• TASK TO CARRY OUT: Retype the entries. Match them exactly.

• EXERCISE MATERIAL:
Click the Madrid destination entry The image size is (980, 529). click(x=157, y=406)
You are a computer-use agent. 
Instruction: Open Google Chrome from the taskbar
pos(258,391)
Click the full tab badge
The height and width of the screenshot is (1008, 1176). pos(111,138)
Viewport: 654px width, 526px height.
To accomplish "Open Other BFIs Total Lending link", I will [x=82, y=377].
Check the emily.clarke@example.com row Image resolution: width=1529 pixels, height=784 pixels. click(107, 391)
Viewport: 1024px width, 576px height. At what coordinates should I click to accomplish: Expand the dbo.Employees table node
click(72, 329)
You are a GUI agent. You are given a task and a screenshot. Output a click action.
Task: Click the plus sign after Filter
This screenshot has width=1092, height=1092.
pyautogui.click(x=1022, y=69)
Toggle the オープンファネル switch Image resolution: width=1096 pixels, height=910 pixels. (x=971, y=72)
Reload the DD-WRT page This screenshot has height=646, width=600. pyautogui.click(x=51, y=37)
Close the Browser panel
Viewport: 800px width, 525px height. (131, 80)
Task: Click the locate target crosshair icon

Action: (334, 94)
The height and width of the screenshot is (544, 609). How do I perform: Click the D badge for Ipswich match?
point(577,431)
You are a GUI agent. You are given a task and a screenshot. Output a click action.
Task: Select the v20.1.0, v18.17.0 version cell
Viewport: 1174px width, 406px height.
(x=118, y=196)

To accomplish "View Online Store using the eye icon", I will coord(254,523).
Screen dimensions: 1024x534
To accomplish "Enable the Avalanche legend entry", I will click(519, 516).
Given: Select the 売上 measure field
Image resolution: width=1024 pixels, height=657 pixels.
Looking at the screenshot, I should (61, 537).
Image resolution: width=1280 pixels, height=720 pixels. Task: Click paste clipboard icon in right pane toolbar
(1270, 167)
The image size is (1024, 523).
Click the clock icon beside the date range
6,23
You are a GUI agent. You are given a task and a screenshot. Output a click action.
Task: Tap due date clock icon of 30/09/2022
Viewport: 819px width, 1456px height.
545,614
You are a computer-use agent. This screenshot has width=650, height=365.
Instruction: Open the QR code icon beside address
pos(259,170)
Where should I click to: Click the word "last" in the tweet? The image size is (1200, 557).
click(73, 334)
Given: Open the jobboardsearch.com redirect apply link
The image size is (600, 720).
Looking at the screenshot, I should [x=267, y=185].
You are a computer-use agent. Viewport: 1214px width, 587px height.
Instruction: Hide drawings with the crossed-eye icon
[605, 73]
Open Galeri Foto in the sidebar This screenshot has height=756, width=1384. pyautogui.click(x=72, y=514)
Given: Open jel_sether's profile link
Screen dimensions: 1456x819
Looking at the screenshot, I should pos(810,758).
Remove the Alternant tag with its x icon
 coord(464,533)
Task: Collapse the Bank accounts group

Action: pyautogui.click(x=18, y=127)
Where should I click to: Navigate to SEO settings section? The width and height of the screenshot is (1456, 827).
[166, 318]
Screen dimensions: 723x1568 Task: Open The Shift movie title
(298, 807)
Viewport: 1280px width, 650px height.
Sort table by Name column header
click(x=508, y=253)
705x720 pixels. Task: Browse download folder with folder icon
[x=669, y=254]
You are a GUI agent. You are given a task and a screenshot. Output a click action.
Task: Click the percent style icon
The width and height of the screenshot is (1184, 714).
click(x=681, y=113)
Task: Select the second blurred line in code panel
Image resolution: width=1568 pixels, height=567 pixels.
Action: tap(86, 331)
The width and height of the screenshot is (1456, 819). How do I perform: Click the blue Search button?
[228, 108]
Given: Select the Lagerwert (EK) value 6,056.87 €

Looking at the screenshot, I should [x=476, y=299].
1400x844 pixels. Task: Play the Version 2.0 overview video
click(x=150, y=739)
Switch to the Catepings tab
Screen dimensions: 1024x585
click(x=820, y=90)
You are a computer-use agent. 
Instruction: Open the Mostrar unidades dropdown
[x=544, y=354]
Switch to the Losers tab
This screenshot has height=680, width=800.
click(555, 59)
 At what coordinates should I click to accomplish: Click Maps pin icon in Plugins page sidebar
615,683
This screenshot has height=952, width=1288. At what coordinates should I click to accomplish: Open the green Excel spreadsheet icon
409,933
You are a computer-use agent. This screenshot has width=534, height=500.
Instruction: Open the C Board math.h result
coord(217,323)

• RESULT BELOW:
Click the Madrid destination entry The image size is (980, 529). click(x=157, y=406)
You are a computer-use agent. 
Instruction: Open Google Chrome from the taskbar
pos(258,391)
Click the full tab badge
The height and width of the screenshot is (1008, 1176). pos(111,138)
Viewport: 654px width, 526px height.
To accomplish "Open Other BFIs Total Lending link", I will [x=82, y=377].
Check the emily.clarke@example.com row Image resolution: width=1529 pixels, height=784 pixels. click(107, 391)
Viewport: 1024px width, 576px height. At what coordinates should I click to accomplish: Expand the dbo.Employees table node
click(72, 329)
You are a GUI agent. You are given a task and a screenshot. Output a click action.
Task: Click the plus sign after Filter
This screenshot has width=1092, height=1092.
pyautogui.click(x=1022, y=69)
Toggle the オープンファネル switch Image resolution: width=1096 pixels, height=910 pixels. (x=971, y=72)
Reload the DD-WRT page This screenshot has height=646, width=600. pyautogui.click(x=51, y=37)
Close the Browser panel
Viewport: 800px width, 525px height. (131, 80)
Task: Click the locate target crosshair icon

Action: (334, 94)
The height and width of the screenshot is (544, 609). How do I perform: Click the D badge for Ipswich match?
point(577,431)
You are a GUI agent. You are given a task and a screenshot. Output a click action.
Task: Select the v20.1.0, v18.17.0 version cell
Viewport: 1174px width, 406px height.
(x=118, y=196)

To accomplish "View Online Store using the eye icon", I will coord(254,523).
Screen dimensions: 1024x534
To accomplish "Enable the Avalanche legend entry", I will click(519, 516).
Given: Select the 売上 measure field
Image resolution: width=1024 pixels, height=657 pixels.
Looking at the screenshot, I should (61, 537).
Image resolution: width=1280 pixels, height=720 pixels. Task: Click paste clipboard icon in right pane toolbar
(1270, 167)
The image size is (1024, 523).
Click the clock icon beside the date range
6,23
You are a GUI agent. You are given a task and a screenshot. Output a click action.
Task: Tap due date clock icon of 30/09/2022
Viewport: 819px width, 1456px height.
545,614
You are a computer-use agent. This screenshot has width=650, height=365.
Instruction: Open the QR code icon beside address
pos(259,170)
Where should I click to: Click the word "last" in the tweet? The image size is (1200, 557).
click(73, 334)
Given: Open the jobboardsearch.com redirect apply link
The image size is (600, 720).
Looking at the screenshot, I should [x=267, y=185].
You are a computer-use agent. Viewport: 1214px width, 587px height.
Instruction: Hide drawings with the crossed-eye icon
[605, 73]
Open Galeri Foto in the sidebar This screenshot has height=756, width=1384. pyautogui.click(x=72, y=514)
Given: Open jel_sether's profile link
Screen dimensions: 1456x819
Looking at the screenshot, I should pos(810,758).
Remove the Alternant tag with its x icon
 coord(464,533)
Task: Collapse the Bank accounts group

Action: pyautogui.click(x=18, y=127)
Where should I click to: Navigate to SEO settings section? The width and height of the screenshot is (1456, 827).
[166, 318]
Screen dimensions: 723x1568 Task: Open The Shift movie title
(298, 807)
Viewport: 1280px width, 650px height.
Sort table by Name column header
click(x=508, y=253)
705x720 pixels. Task: Browse download folder with folder icon
[x=669, y=254]
You are a GUI agent. You are given a task and a screenshot. Output a click action.
Task: Click the percent style icon
The width and height of the screenshot is (1184, 714).
click(x=681, y=113)
Task: Select the second blurred line in code panel
Image resolution: width=1568 pixels, height=567 pixels.
Action: tap(86, 331)
The width and height of the screenshot is (1456, 819). How do I perform: Click the blue Search button?
[228, 108]
Given: Select the Lagerwert (EK) value 6,056.87 €

Looking at the screenshot, I should [x=476, y=299].
1400x844 pixels. Task: Play the Version 2.0 overview video
click(x=150, y=739)
Switch to the Catepings tab
Screen dimensions: 1024x585
click(x=820, y=90)
You are a computer-use agent. 
Instruction: Open the Mostrar unidades dropdown
[x=544, y=354]
Switch to the Losers tab
This screenshot has height=680, width=800.
click(555, 59)
 At what coordinates should I click to accomplish: Click Maps pin icon in Plugins page sidebar
615,683
This screenshot has height=952, width=1288. At what coordinates should I click to accomplish: Open the green Excel spreadsheet icon
409,933
You are a computer-use agent. This screenshot has width=534, height=500.
Instruction: Open the C Board math.h result
coord(217,323)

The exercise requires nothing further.